Larger numbers of hardware however, could mean increased management complexity and issues such as throughput and latency between nodes.

Zynga’s games typically have 65 million daily active users (DAU) and 225 monthly active users (MAU). FarmVille has 25 million DAUs. “To cope with that kind of usage, companies need to have the server infrastructure as well as software that can grow to scale,” said Dash.

To manage its infrastructure, Zynga uses a combination of its own data centers and servers running on Amazon Web Services’ EC2 service.

Reliability, flexibility and redundancy

Miggins of Peer 1 said company’s looking to prepare their network for increased traffic should first determine if their hosted network provider can handle the expected traffic. “For my part I think of the network first. Is it robust enough to handle the traffic I expect.”

Toronto-based Virgin Gaming, a company that facilitates online games for PlayStation and Xbox Live users, is gaming company gearing up for growth. The company of 40 has 15 dedicated IT staff.

The portal recently began moving out of its start-up mode following is partnership with Virgin. The holiday season is also expected to ramp up demands on its network as this time of the year is considered the busiest for the gaming industry.

The company has some 100,000 members around the world but Virgin Gaming expects this to grow very soon. “We anticipate to sign-up in excess of one million members in the near future,” said Billy Levy, president of Virgin Gaming.
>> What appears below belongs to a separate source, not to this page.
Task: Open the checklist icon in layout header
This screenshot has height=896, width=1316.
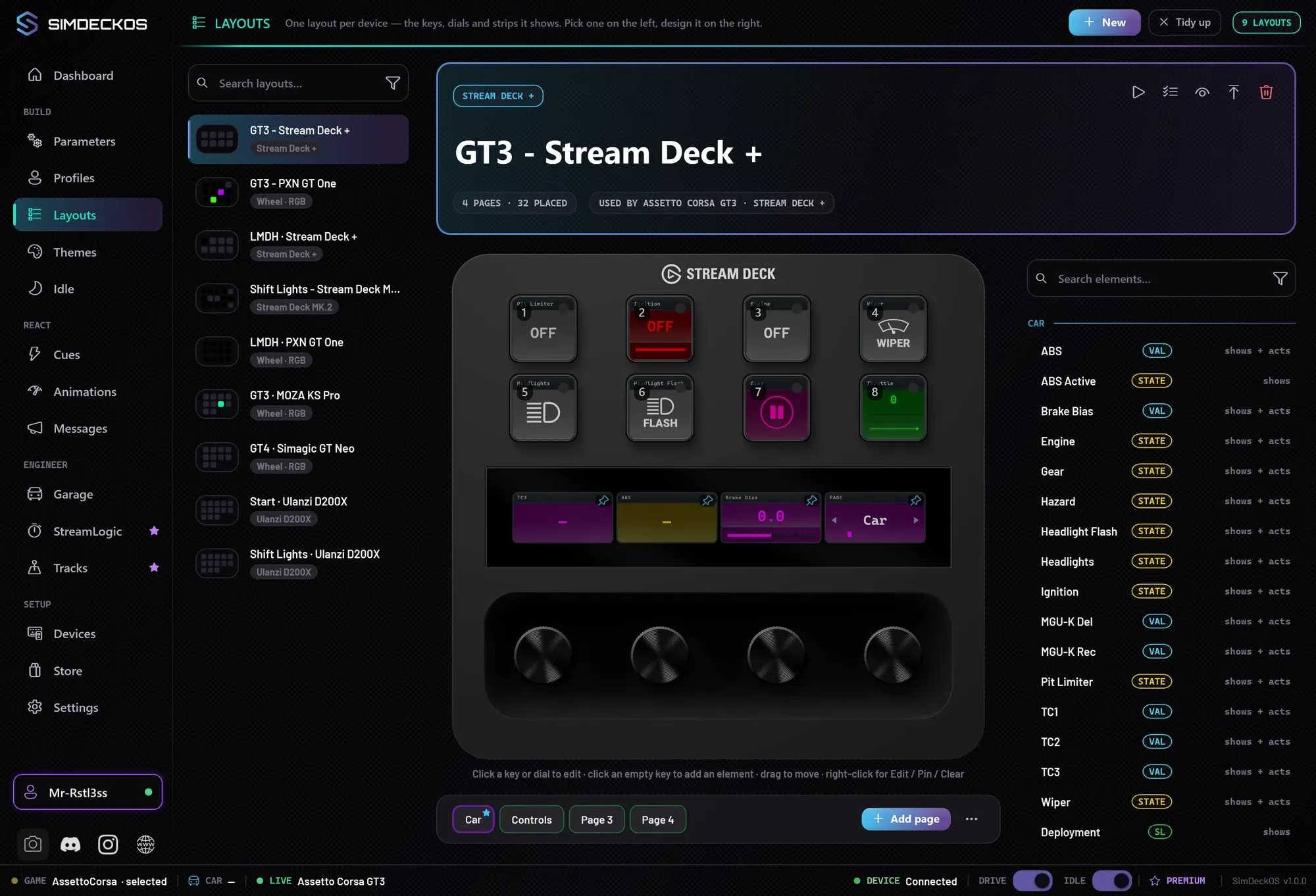Action: pyautogui.click(x=1170, y=92)
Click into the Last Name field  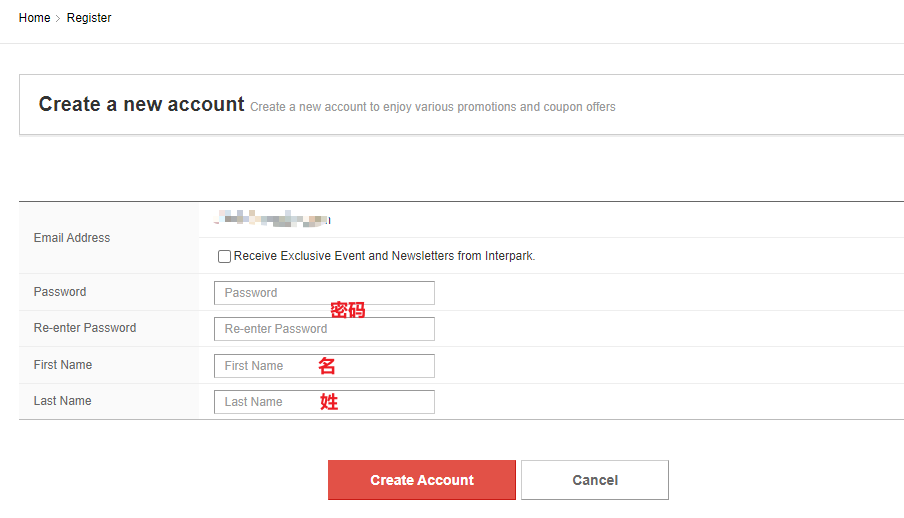pos(324,402)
Prior to its acquisition by Virgin Group Ltd., Virgin Gaming worked with a smaller hosting provider, according to Miggins of Peer 1.

Miggins said Virgin Gaming experienced a lot of performance issues with their previous provider. “Downloads were slow and there were unpredictable dips in the network performance.”

“In the gaming business, they say ‘latency kills’. A slow network could get players in a shooting game killed by their opponents. Unhappy players will abandon your game,” said Miggins.

Miggins recommends that businesses ask potential providers to submit their networks to performance tests to determine if they have what it takes to handle the expected traffic.

Virgin Gaming was also worried that the provider could not scale to the gaming company’s growing needs. “We expect the business to grow and we need somebody who can grow with us,” said Ijaaz Ullah, director of IT with Virgin Gaming. “We want to get as many people online as we can.”

Miggins said he believes Virgin Gaming chose Peer 1 because of the company’s flexibility.

“We have the ability to help our clients boost server capacity at a moment’s when demand spikes,” he said.

For instance, Peer 1’s ServerBeach offering is ideal for SMBs on a tight budget. Users get a dedicated hosting device for a low as $100/month. The users have full access of the server but need to do their own server updates and patches.Peer1’s Managed Hosting offering starts at around $300/month and up and is ideal for businesses growing out of the start-up phase. For that price the user gets full managed hosting services.

Businesses can also take advantage of Peer 1’s co-location services. With this arrangement, customers essentially agree to lease a space in Peer 1’s facilities where the customer’s own servers can be housed. A space cabinet space that can house two servers typically costs $250/month, said Miggins.

Miggins also recommends that businesses look for geographic redundancy in their choice of hosted services provider. Typically, he said, network performance suffers the further away it is from its users.

“In online social games, players can come from all over the world. To maintain uniform performance, it is necessary for the provider to have servers where the players are located,” he said.

More networks also enable hosted services providers to keep their customers’ businesses operating despite power outages.

Organizations like Peer 1 operate more than one network operation centres (NOC). This provides geographic redundancy in the event one site is incapacitated or becomes offline.